Muscular dystrophy refers to a group of inherited conditions that affect muscle structure and function. It causes progressive muscle weakness, reduced mobility, a shortened lifespan, and, in some cases, severe cardiac and respiratory complications and neurological impairment. 

There are many different types of muscular dystrophy, which are caused by various gene mutations that disrupt the function of proteins required for maintaining the structure and stability of muscle cells. Unfortunately, there is no cure for the disorder, so current treatments primarily focus on slowing disease progression and managing patients’ symptoms.

The complex set of conditions that give rise to muscular dystrophy is what Kevin P. Campbell, PhD, has devoted his career to studying at the University of Iowa — working with colleagues and trainees in his lab, and with scientists around the world, to better understand the disease and pave the way for improved therapies and potential cures. 

“I like solving problems. For me, that’s what science is,” Campbell says. “And muscular dystrophy is a problem I want to solve.” 

Campbell serves as the Roy J. and Lucille A. Carver Biomedical Research Chair in Molecular Physiology and Biophysics, and professor and chair of the Department of Molecular Physiology and Biophysics in the UI Carver College of Medicine.
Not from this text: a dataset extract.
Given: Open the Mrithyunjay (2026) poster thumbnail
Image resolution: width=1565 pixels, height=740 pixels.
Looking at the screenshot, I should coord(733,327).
For more than four decades at Iowa, he has led and published groundbreaking research on muscular dystrophies. His discoveries on the mechanisms of muscle cell biology helped lay the foundation for new approaches that improved the diagnosis and treatment of the disease. This includes the development of gene therapy, which has shown success in restoring muscle strength and function in animal models. Based on his lab’s work, basic and translational scientists are moving closer to therapies that can correct or reverse the progression of muscular dystrophy. 

An investigator emeritus with the prestigious Howard Hughes Medical Institute (HHMI), Campbell received HHMI support for his research from 1989 through 2024. As director of the Senator Paul D. Wellstone Muscular Dystrophy Specialized Research Center at the UI, he has been instrumental in establishing Iowa as a major center for the development and advancement of research on complex genetic disorders of muscle. He is a member of the National Academy of Sciences and the National Academy of Medicine, and he has earned international recognition and received numerous awards for his research — most recently, the August M. Watanabe Prize in Translational Research from Indiana University and the Louisa Gross Horwitz Prize from Columbia University.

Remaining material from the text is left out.